Let’s imagine that we’re building an online book store, and one of the use cases we’ve been asked to implement is about customers being able to view the status of their orders. Although this is a Java example, the principles apply equally to other programming languages. Let’s put the Clean Architecture to one side for a moment and look at a number of approaches to design and code organization.


The first, and perhaps simplest, design approach is the traditional horizontal layered architecture, where we separate our code based on what it does from a technical perspective. This is often called “package by layer.” Figure 34.1 shows what this might look like as a UML class diagram.

In this typical layered architecture, we have one layer for the web code, one layer for our “business logic,” and one layer for persistence. In other words, code is sliced horizontally into layers, which are used as a way to group similar types of things. In a “strict layered architecture,” layers should depend only on the next adjacent lower layer. In Java, layers are typically implemented as packages. As you can see in Figure 34.1, all of the dependencies between layers (packages) point downward. In this example, we have the following Java types:

OrdersController: A web controller, something like a Spring MVC controller, that handles requests from the web.

OrdersService: An interface that defines the “business logic” related to orders.

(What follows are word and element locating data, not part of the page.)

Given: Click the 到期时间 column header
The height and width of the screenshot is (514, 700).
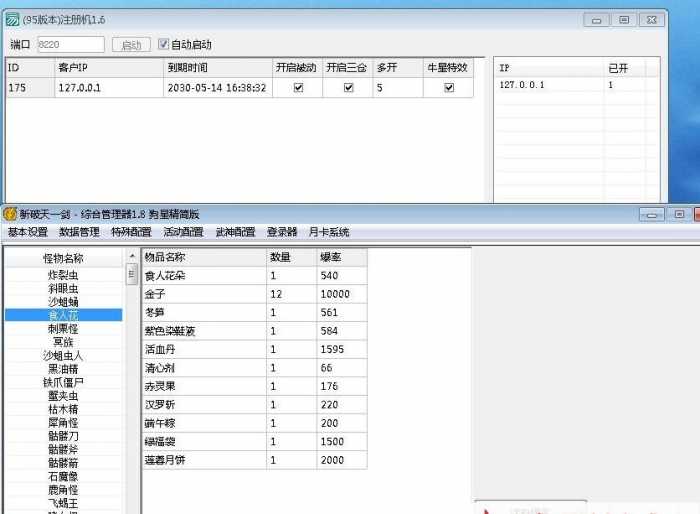Looking at the screenshot, I should pos(217,67).
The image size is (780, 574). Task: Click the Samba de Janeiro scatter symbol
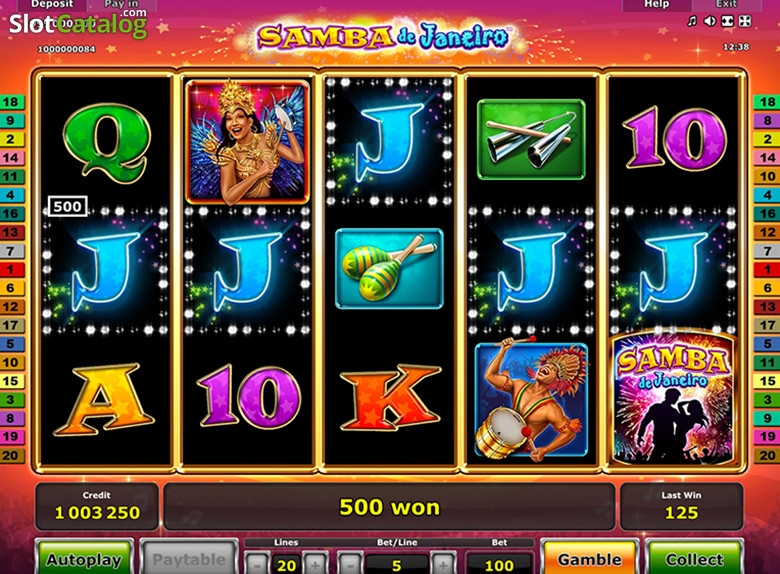coord(673,399)
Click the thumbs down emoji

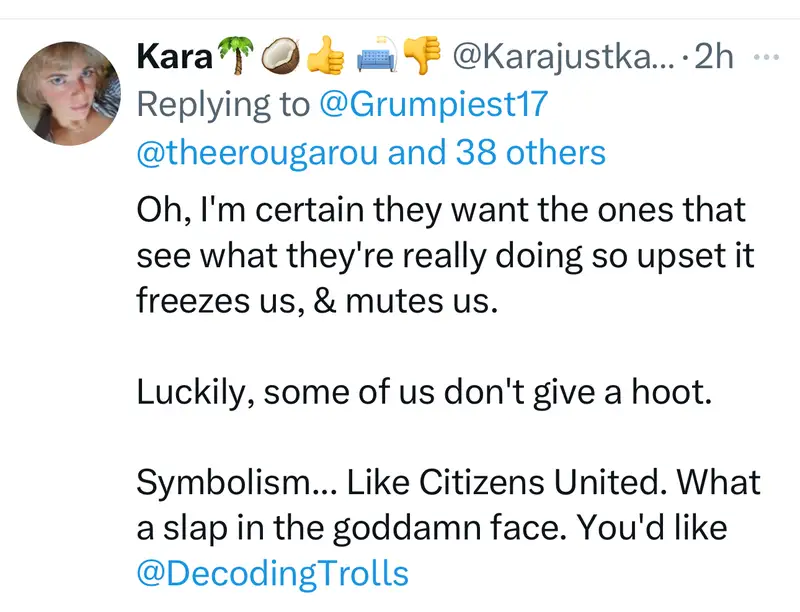[x=422, y=58]
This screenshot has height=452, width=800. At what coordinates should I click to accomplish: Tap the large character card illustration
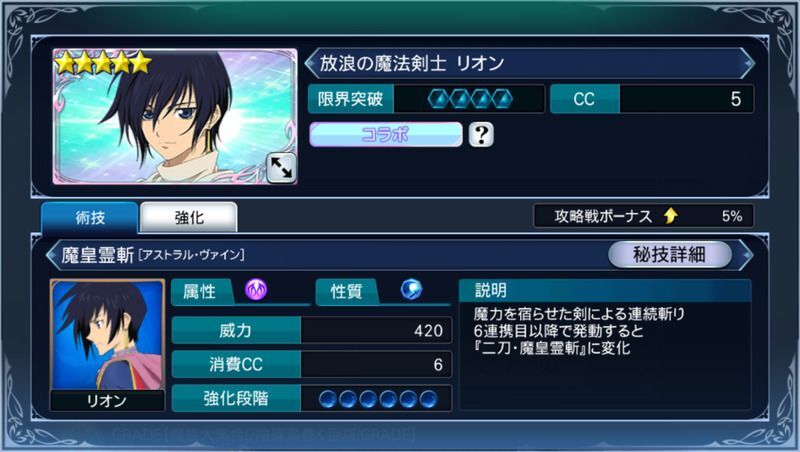click(174, 116)
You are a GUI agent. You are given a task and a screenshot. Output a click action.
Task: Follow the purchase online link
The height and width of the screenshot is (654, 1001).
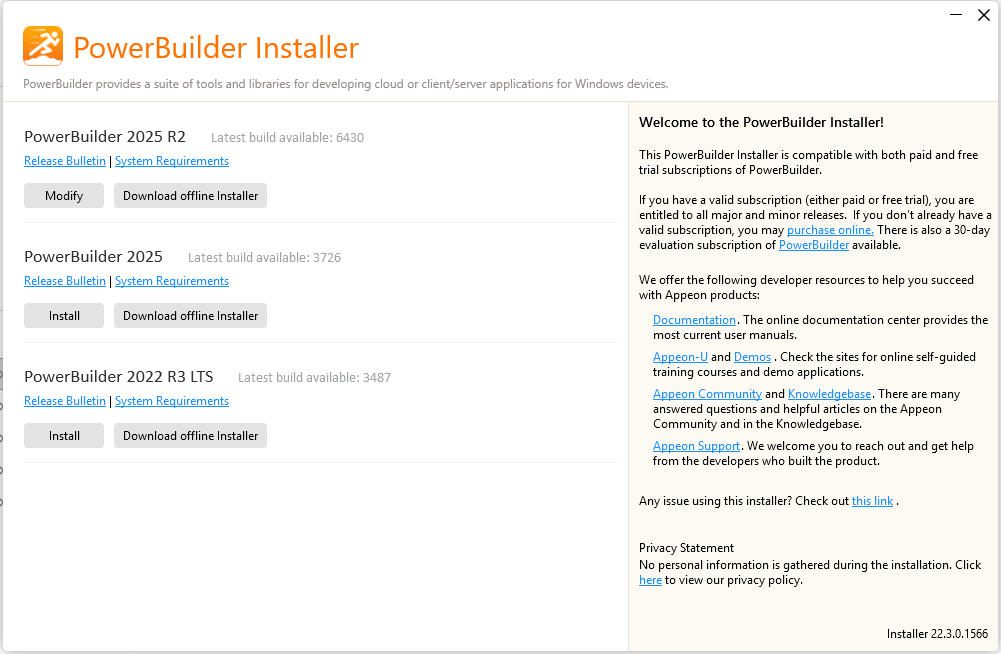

OrdersServiceImpl: The implementation of the orders service.1

OrdersRepository: An interface that defines how we get access to persistent order information.

JdbcOrdersRepository: An implementation of the repository interface.


Figure 34.1 Package by layer

In “Presentation Domain Data Layering,”2 Martin Fowler says that adopting such a layered architecture is a good way to get started. He’s not alone. Many of the books, tutorials, training courses, and sample code you’ll find will also point you down the path of creating a layered architecture. It’s a very quick way to get something up and running without a huge amount of complexity. The problem, as Martin points out, is that once your software grows in scale and complexity, you will quickly find that having three large buckets of code isn’t sufficient, and you will need to think about modularizing further.

Another problem is that, as Uncle Bob has already said, a layered architecture doesn’t scream anything about the business domain. Put the code for two layered architectures, from two very different business domains, side by side and they will likely look eerily similar: web, services, and repositories. There’s also another huge problem with layered architectures, but we’ll get to that later.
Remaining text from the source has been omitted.